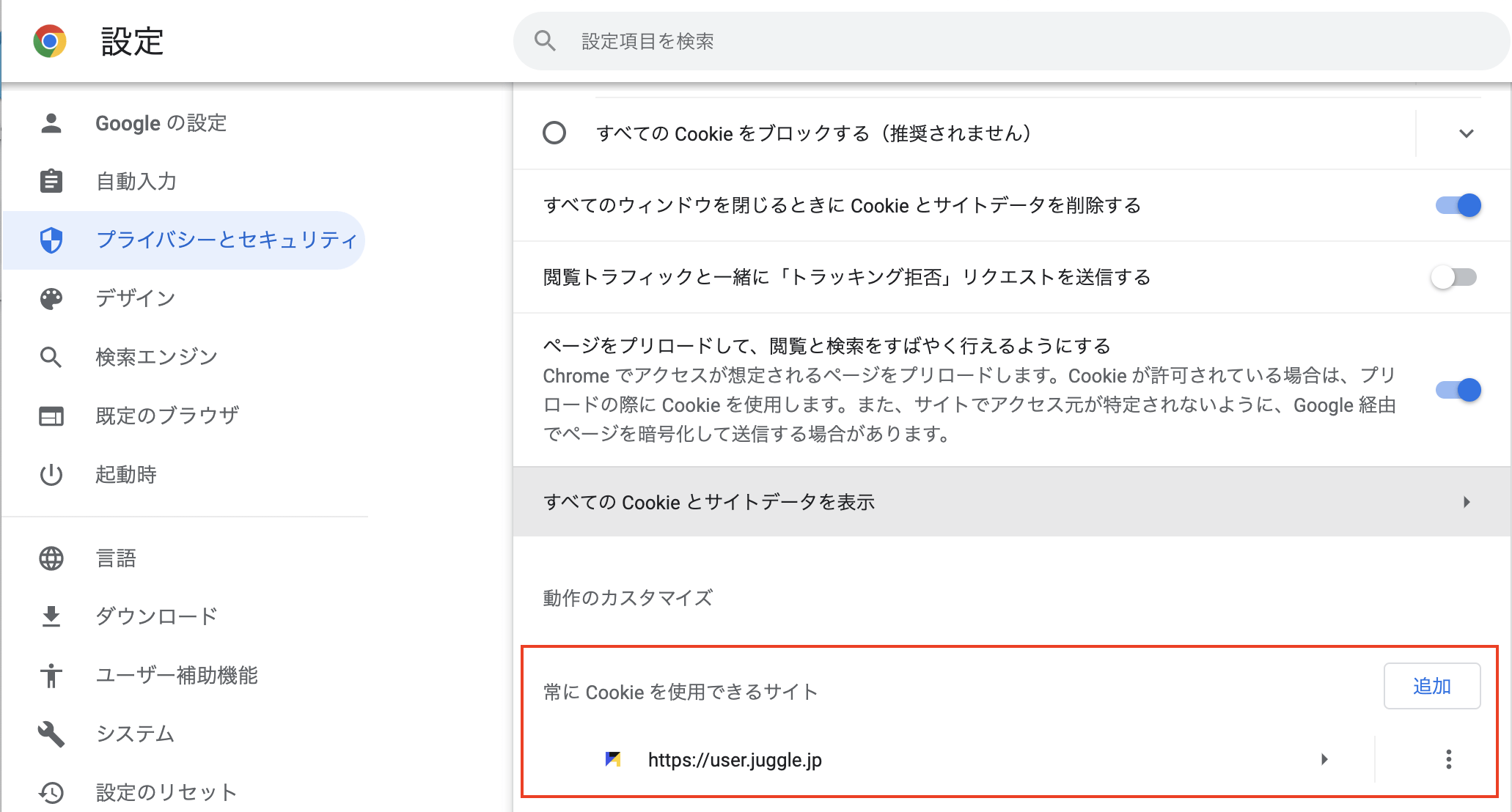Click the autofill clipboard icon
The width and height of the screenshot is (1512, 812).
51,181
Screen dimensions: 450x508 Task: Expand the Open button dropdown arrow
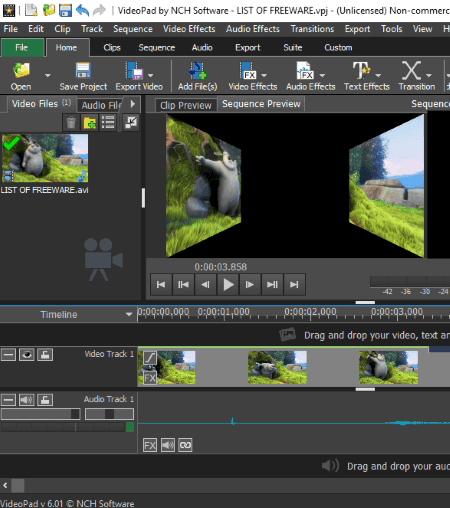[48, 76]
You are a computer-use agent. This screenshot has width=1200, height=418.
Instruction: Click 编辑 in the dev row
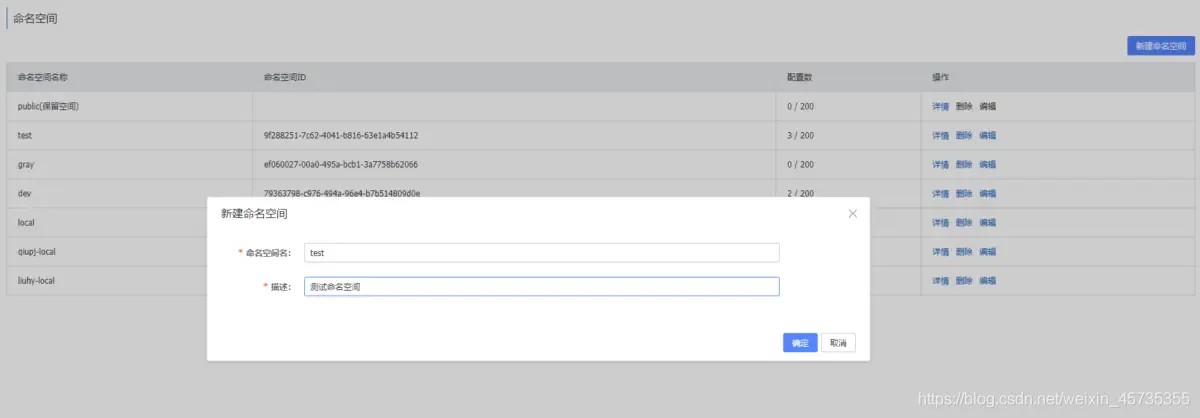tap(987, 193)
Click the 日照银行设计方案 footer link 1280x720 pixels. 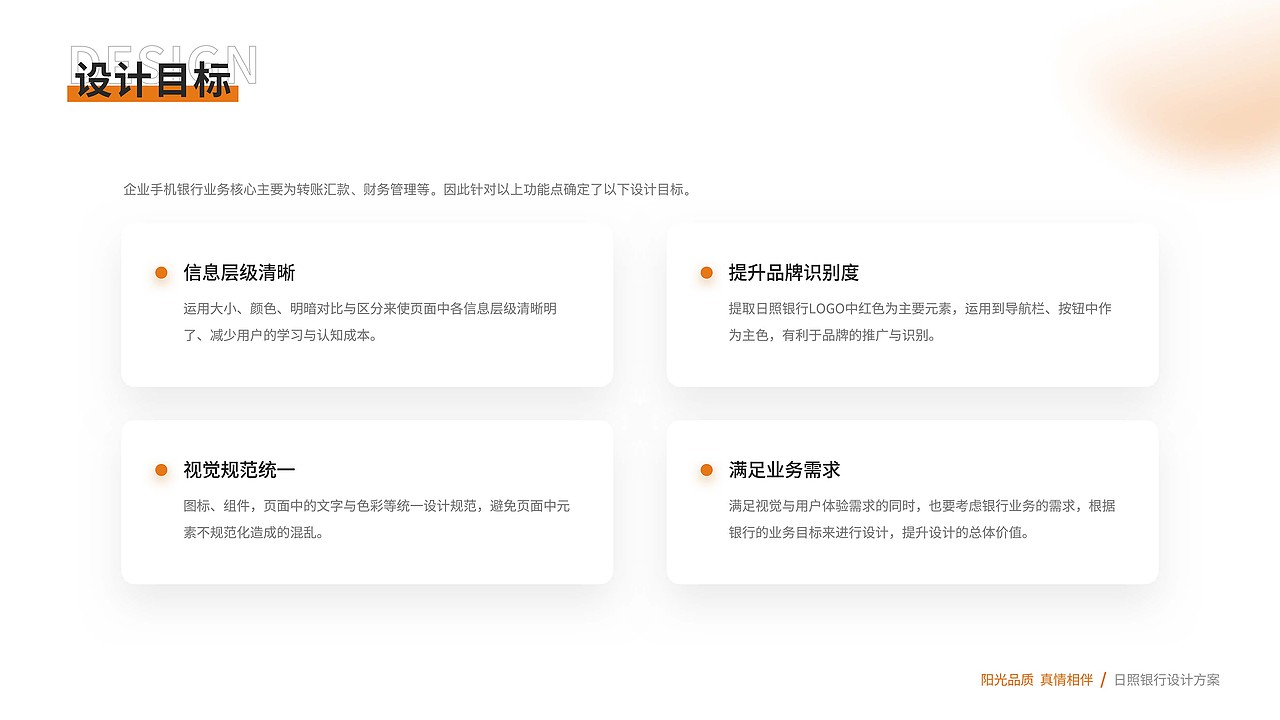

==*==

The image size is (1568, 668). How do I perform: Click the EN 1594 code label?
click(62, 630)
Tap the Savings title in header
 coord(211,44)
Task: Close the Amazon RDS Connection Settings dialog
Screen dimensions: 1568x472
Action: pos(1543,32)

==*==

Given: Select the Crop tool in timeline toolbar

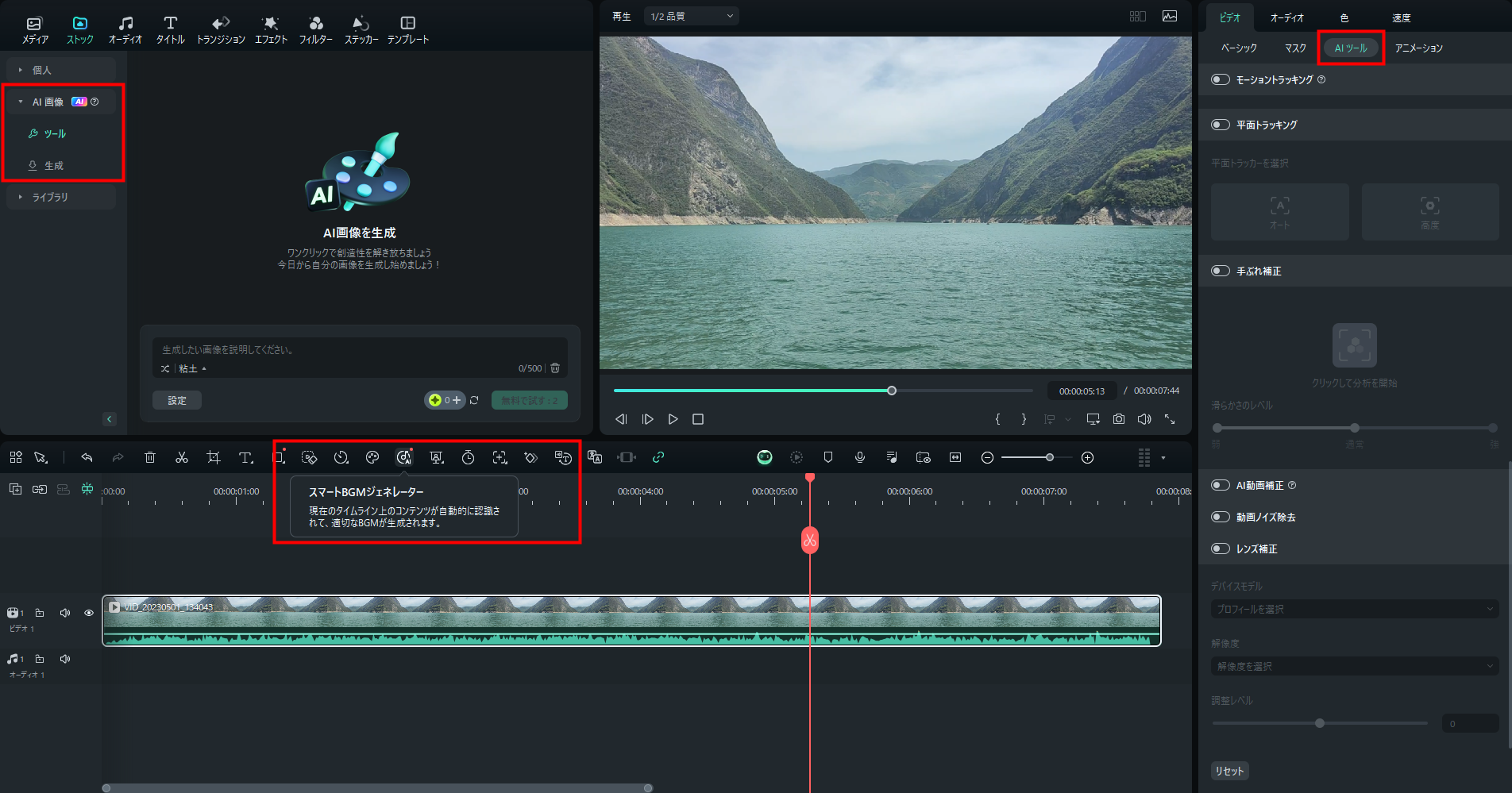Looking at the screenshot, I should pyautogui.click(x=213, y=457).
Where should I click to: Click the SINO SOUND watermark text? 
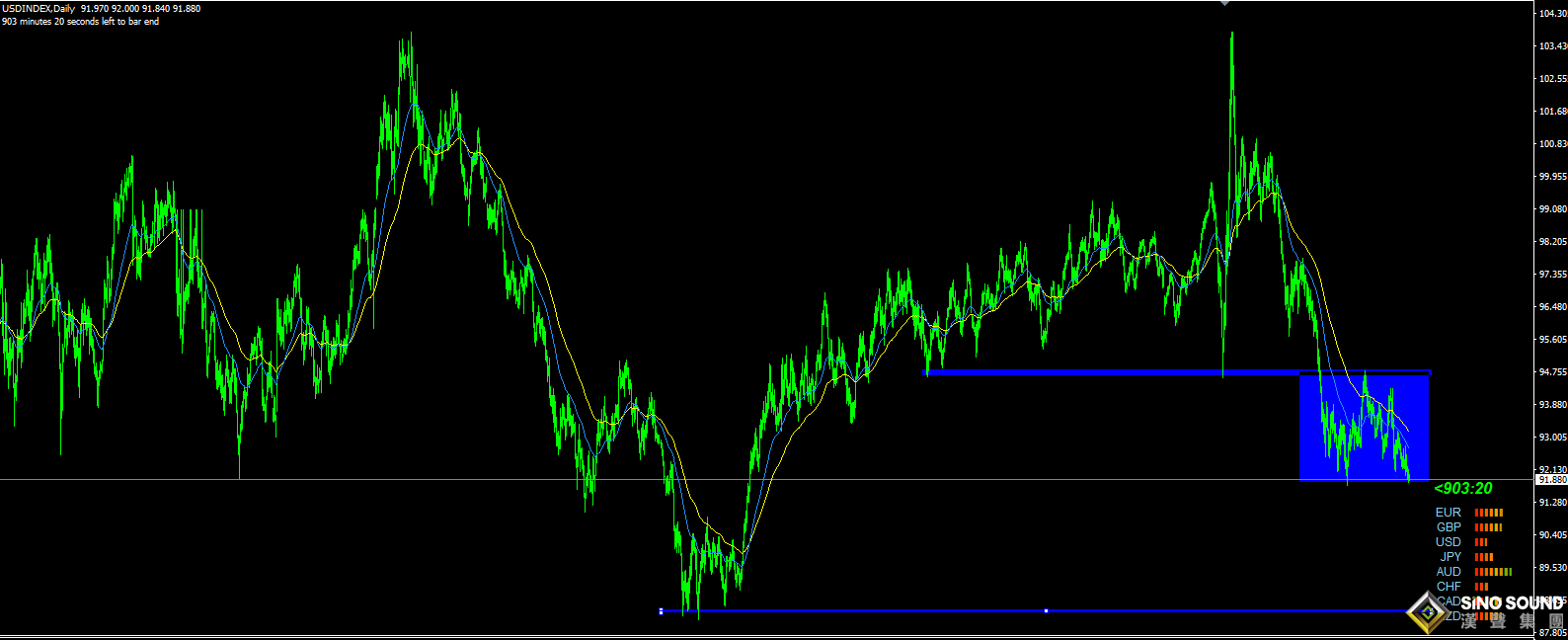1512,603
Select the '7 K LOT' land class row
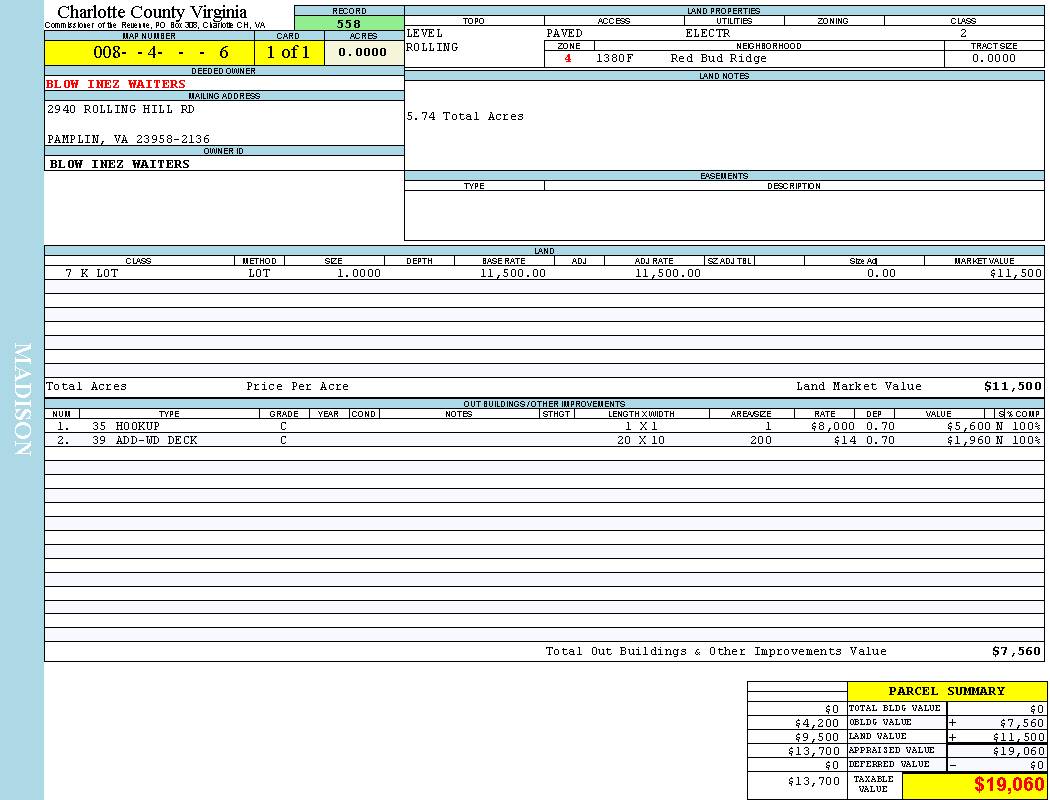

==*==

EXERCISE GOAL: Above are the records; please give again, exactly and in full, only the lines that run from the line with "Screen dimensions: 450x508" through the line with "Click the 日照银行设计方案", with no pictures.

YOUR SOLUTION:
Screen dimensions: 450x508 Task: Expand the Open button dropdown arrow
[48, 76]
You are a computer-use agent. This screenshot has width=1200, height=418.
Instruction: Click 编辑 in the dev row
tap(987, 193)
Click the 日照银行设计方案 footer link 1280x720 pixels. 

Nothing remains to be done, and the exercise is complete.